Replacement of a natural gas water heater with the mCHP water heater is not as attractive as replacement of an electric water heater. Resulting from lower utility costs, the annual cost of natural gas input is much less than the annual cost of electricity input to achieve the same water heating even though the UEF of the electric water heater is greater than the natural gas water heater. In addition, it is important to remember that replacement of an electric system with the hybrid system may not be feasible depending on natural gas plumbing.
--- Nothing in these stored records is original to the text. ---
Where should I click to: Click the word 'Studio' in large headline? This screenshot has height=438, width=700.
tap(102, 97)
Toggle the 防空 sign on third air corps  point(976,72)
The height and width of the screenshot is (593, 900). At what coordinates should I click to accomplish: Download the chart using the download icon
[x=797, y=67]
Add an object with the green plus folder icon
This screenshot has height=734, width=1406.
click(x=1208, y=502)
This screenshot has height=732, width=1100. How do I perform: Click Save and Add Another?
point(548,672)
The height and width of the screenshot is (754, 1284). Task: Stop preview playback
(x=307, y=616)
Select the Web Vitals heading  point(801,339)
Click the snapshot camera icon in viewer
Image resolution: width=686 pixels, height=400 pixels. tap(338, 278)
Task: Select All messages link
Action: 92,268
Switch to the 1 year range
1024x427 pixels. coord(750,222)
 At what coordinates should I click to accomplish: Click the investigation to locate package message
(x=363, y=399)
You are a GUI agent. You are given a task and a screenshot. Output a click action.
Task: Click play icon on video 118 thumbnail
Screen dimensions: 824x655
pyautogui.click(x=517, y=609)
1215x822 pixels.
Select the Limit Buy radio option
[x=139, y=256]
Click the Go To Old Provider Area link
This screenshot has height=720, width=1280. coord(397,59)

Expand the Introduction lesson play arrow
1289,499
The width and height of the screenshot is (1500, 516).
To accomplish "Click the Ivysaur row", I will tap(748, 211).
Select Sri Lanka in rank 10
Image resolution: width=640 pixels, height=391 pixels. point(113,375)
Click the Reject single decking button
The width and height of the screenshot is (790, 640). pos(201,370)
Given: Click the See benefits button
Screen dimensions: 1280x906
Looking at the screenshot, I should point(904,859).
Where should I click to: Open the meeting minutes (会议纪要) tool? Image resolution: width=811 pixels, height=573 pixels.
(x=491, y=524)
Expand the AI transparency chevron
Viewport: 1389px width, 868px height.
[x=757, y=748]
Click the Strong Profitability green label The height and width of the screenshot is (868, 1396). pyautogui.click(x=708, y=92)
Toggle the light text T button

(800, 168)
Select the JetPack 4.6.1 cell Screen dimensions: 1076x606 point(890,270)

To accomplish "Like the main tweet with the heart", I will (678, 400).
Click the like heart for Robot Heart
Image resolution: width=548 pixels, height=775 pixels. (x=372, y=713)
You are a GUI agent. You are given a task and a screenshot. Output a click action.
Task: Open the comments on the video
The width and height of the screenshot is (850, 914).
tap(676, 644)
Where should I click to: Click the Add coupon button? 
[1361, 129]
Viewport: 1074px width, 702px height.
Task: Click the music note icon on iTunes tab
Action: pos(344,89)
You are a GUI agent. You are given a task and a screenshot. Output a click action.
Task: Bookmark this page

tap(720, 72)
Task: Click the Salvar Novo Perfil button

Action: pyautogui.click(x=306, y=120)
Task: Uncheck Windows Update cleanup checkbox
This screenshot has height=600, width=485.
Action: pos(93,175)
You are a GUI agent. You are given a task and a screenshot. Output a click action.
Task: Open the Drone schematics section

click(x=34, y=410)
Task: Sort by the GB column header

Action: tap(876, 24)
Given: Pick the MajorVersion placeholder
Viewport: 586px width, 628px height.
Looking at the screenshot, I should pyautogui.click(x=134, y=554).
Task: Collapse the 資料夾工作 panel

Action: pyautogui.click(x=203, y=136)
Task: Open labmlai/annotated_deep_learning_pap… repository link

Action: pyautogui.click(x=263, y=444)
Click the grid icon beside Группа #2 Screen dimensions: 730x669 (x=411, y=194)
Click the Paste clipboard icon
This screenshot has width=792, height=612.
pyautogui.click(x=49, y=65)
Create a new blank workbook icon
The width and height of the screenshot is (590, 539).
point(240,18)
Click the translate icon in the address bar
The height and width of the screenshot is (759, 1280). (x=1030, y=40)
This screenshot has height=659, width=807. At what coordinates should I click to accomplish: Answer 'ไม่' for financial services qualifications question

Due to the Northeast having one of the largest hot water demands, highest electricity usage cost, highest natural gas usage cost, and highest annual increase rate in both of these utility costs, the hybrid hot water heater is most attractive in this region when compared to both baseline scenarios. The Midwest, having a hot water demand equal to the Northeast, has the second fastest payback period when replacing either baseline water heater with the hybrid system. However, the payback period is longer when replacing a natural gas water heater since this region has the lowest natural gas usage costs and they are considered to be decreasing based on annual trends. The South has the next highest hot water demand and the lowest electrical usage cost, so it has the longest payback when replacing an electric water heater. The West, having the lowest hot water demand and a decreasing natural gas usage cost, has the longest payback period when replacing a natural gas water heater.

4. Conclusions

In this work, a hybrid hot water heater with an integrated FFC model was developed and a techno-economic analysis was performed. The performance of the hot water heater was dependent on the operating conditions including the fuel-rich combustion equivalence ratio, the operating voltage of the FFC, and the fuel utilization of the FFC. The dependence of the fuel-lean combustion equivalence ratio after the FFC was investigated and was determined to provide minimal effect on the overall performance of the system. The temperature of the exhaust leaving the hybrid combustion system was determined to be dependent on the mass flow rate of the system while operating at a set fuel-rich equivalence ratio, operating voltage, and fuel utilization. The hybrid hot water heater model demonstrated that CHP efficiencies greater than >90% with electrical efficiencies as high as 16% are possible. As the fuel-rich equivalence increases, the electrical and thermal efficiencies vary more at different fuel utilizations, providing greater performance increase for each increase in fuel-rich equivalence ratio. To obtain optimal performance, high fuel utilization coupled with higher operating voltages are desirable. With practical FFC operating conditions, (${\epsilon }_{FU}$ = 70% and V = 0.6 V) the CHP efficiency was 91.0% with an electrical efficiency of 12.8%.

The hybrid hot water heater replacement of electric hot water heaters proves to be economically feasible in all regions of the United States with the longest payback period being less than 6 years in the South region. However, this may not be feasible depending on natural gas availability. A maximum cost savings of $10,868 in the Northeast region of the United States is achieved and a minimum cost savings of $2696 is achieved in the South. Replacement of natural gas hot water heaters with the hybrid system is less economically viable with payback periods spanning from approximately 4 years in the Northeast to between 9–10 years in the west. These savings only consider a 13 year lifetime, however the mCHP system may also achieve replacement cost savings if the FFC does not see noticeable degradation within this 13 year time period. Future work in this techno-economic analysis will consider these replacement savings and the degradation of the FFC throughout its lifetime.